Wednesday, April 03, 2019

I can’t let this go unblogged

Ready-to-roll. (Photo by Mike Usenia.)
—The April 2019 entry in my All-Pennsy color calendar is four Pennsy I1 Decapods (2-10-0) readying for the Mt. Carmel ore-train. Two are visible, and two more are behind.
The I1 was Pennsy’s next step up from 2-8-0 Consolidations. The I1 was developed in 1916, and is essentially a Consolidation with an extra driver-set.
Except the I1 was also gigantic for its time. Enginemen called ‘em “Hippos.” Anything so big might be too heavy on other railroads. But Pennsy’s track and bridges could support a “Hippo.”
Hippos rode rough. Its 62-inch drivers we small. You couldn’t do much counterweighting. Plus 10-drivered side-rods were heavy.
You could get 50 mph out of a Dek if you could stand it. Riding one was like sitting in a high-speed pile-driver.
But the Dek was powerful. They were well-suited for the Mt. Carmel ore-train. 100 cars of heavy iron ore from Northumberland to Mt. Carmel: a 2% ruling grade; that’s two feet up for every 100 feet forward.
Two Deks were in front, and two Deks were behind pushing.

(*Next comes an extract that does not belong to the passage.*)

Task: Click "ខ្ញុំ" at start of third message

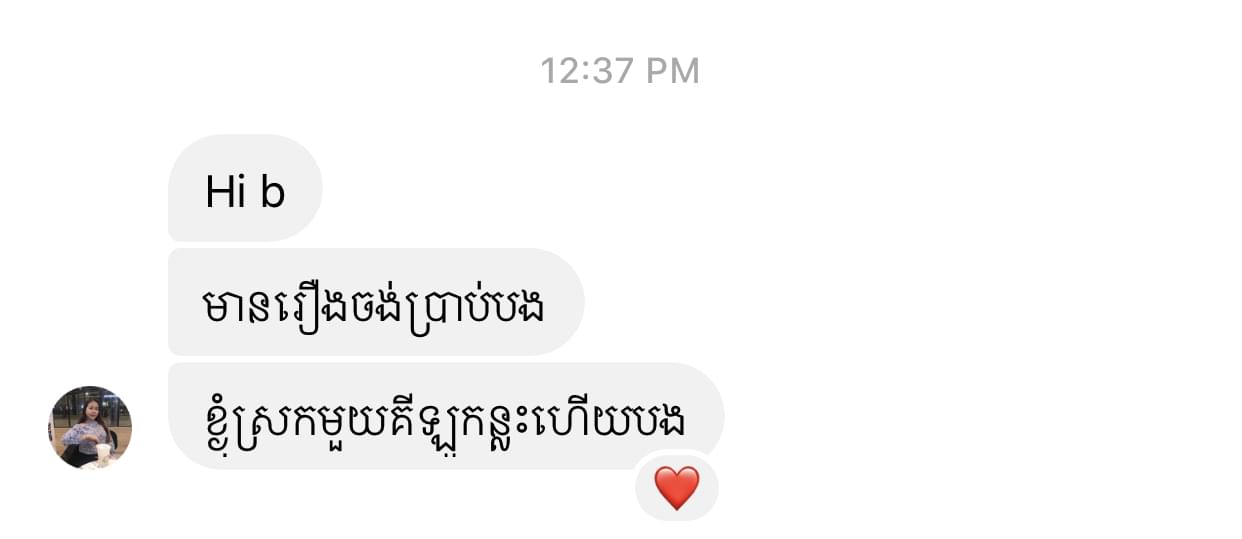Action: [x=220, y=420]
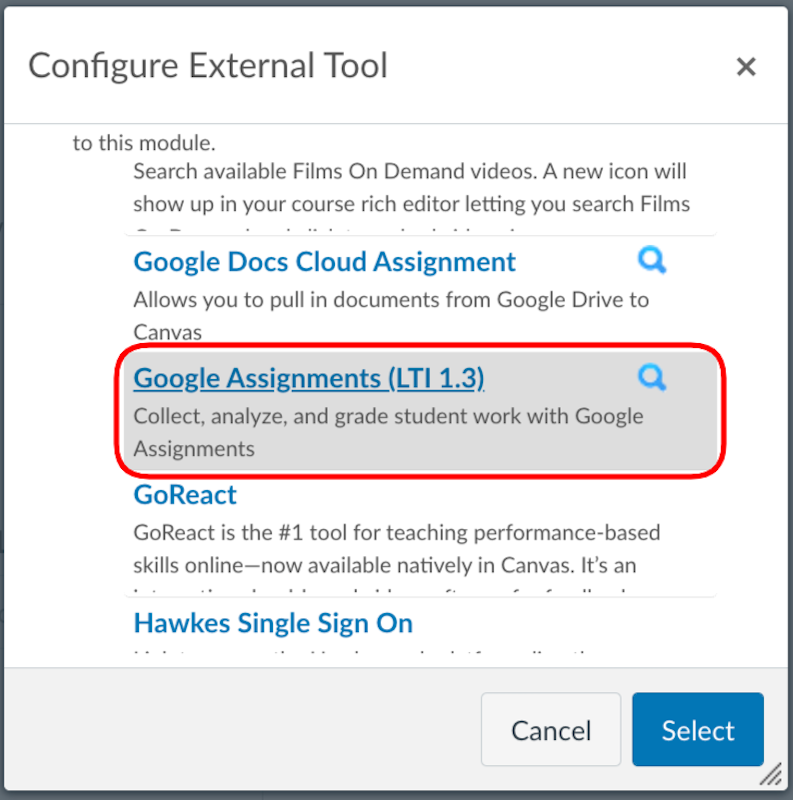The height and width of the screenshot is (800, 793).
Task: Close the Configure External Tool dialog
Action: 745,67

The Mt. Carmel ore-train was a final application of Pennsy’s Decapod. A similar application was the old Northern Central line from Williamsport north to Sodus Point coal-wharf in NY. Especially arduous was the northbound climb out of Watkins Glen to Penn Yan.
If the grade was steep that was great for a Decapod. I have audio recordings of Deks slamming a heavy train upgrade. 598 were built, a large quantity since Decapods weren’t for speedy railroading.

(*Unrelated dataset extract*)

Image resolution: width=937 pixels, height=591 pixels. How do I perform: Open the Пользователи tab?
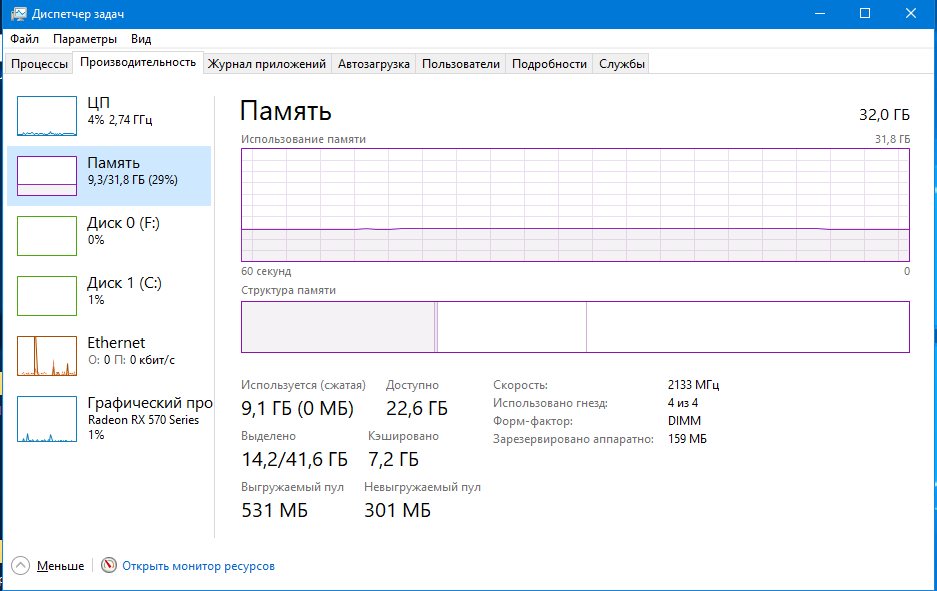click(457, 62)
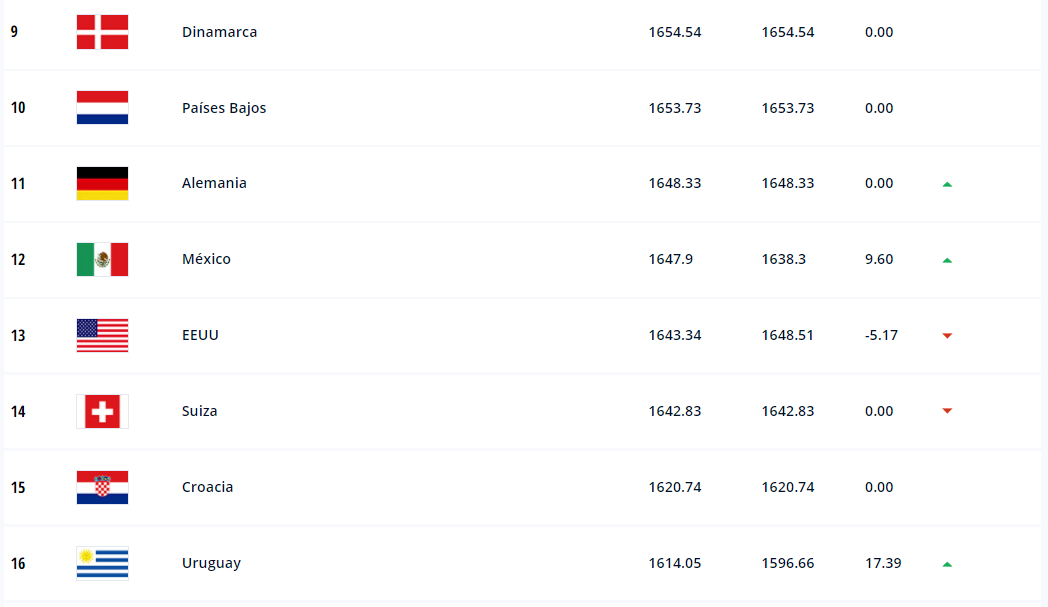Click the Dinamarca flag icon
Screen dimensions: 1048x607
click(101, 31)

Decapods were draggers: 5-10 mph pulling heavy trains up grades. PA was like that, especially to the west and north. West of PA wasn’t Hippo country.
The calendar floats a questionable caption. It says the ore was turned over to Lehigh Valley to continue to Lake Erie.

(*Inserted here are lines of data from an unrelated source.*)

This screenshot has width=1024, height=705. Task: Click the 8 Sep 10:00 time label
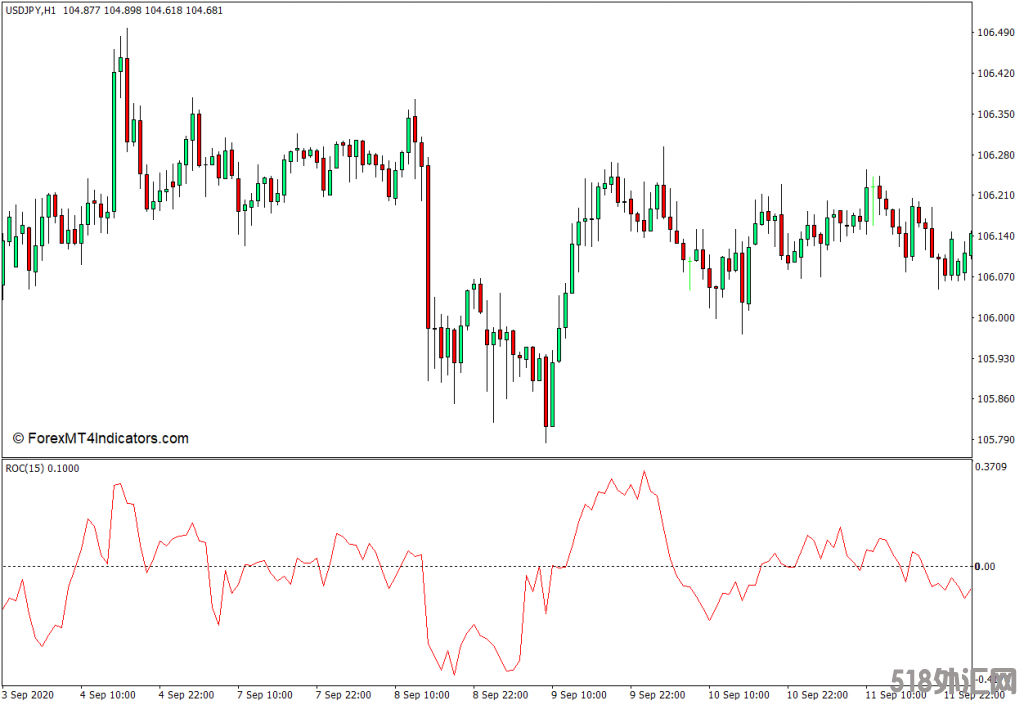click(421, 694)
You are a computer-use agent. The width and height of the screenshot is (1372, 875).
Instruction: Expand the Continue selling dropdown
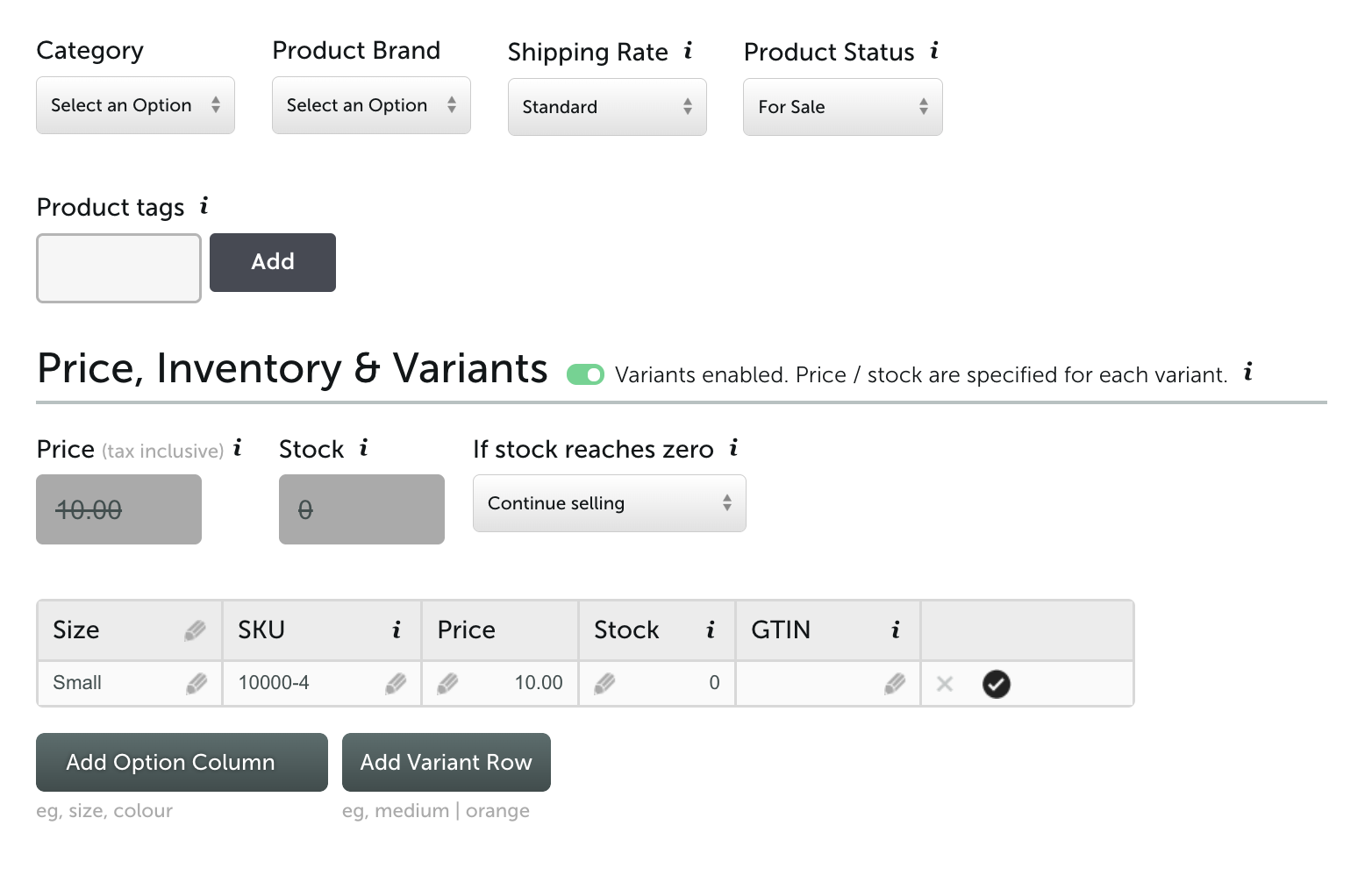(x=610, y=503)
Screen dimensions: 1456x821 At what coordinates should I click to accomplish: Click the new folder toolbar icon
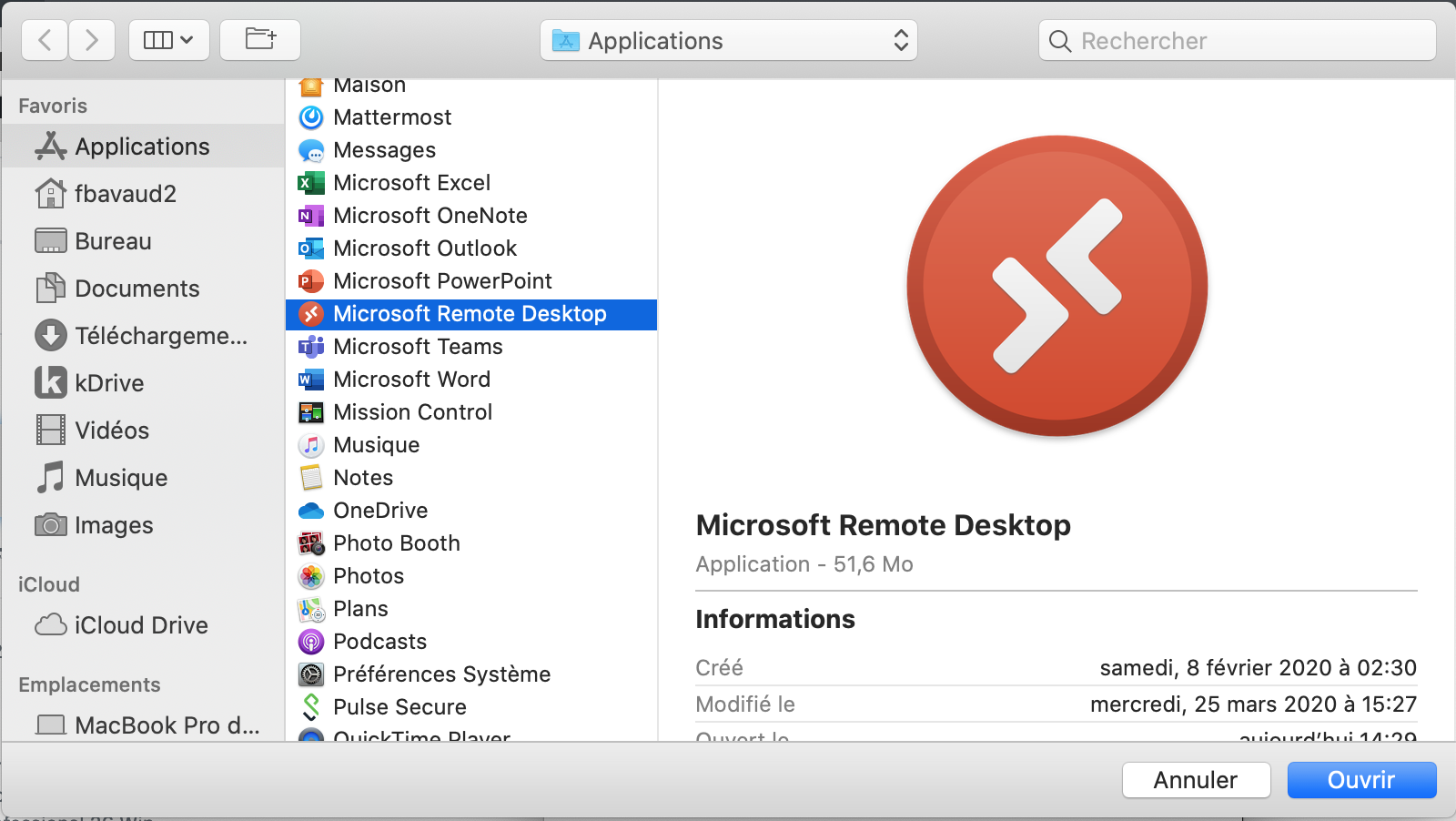[x=260, y=40]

I don’t know if that’s right— and they published mistakes before. I always heard the ore was headed for steel-mills in Bethlehem PA.
If their caption is right the ore would run over Lehigh Valley’s Buffalo Extension. To get to Lake Erie, why not all-Pennsy? Lehigh Valley can’t access ore unloaded at Pennsy’s Philadelphia docks. So it travels Pennsy to Northumberland, then over to Mt. Carmel.
There are steel-mills west of Buffalo, but also in Bethlehem. Lehigh Valley’s Buffalo Extension only goes to Buffalo, but ore could be transshipped to those mills.
But I’m more inclined to think the caption is wrong. Bethlehem via Lehigh Valley is more like it.